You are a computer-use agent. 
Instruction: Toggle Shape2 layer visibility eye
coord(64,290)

------

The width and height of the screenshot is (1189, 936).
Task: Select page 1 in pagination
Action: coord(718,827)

------

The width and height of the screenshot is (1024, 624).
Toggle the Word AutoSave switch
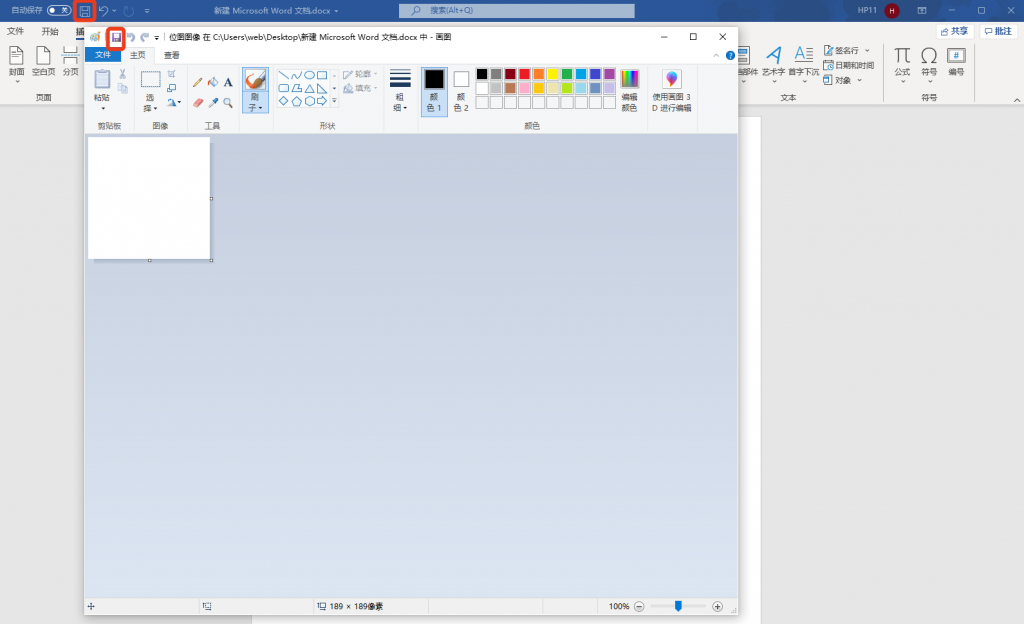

------

> [Exercise directions] Working from the material above, restate word for word the lines between the line with "The width and height of the screenshot is (1024, 624)." and the line with "Toggle the Word AutoSave switch", both included, and only those.

> [Answer area]
The width and height of the screenshot is (1024, 624).
Toggle the Word AutoSave switch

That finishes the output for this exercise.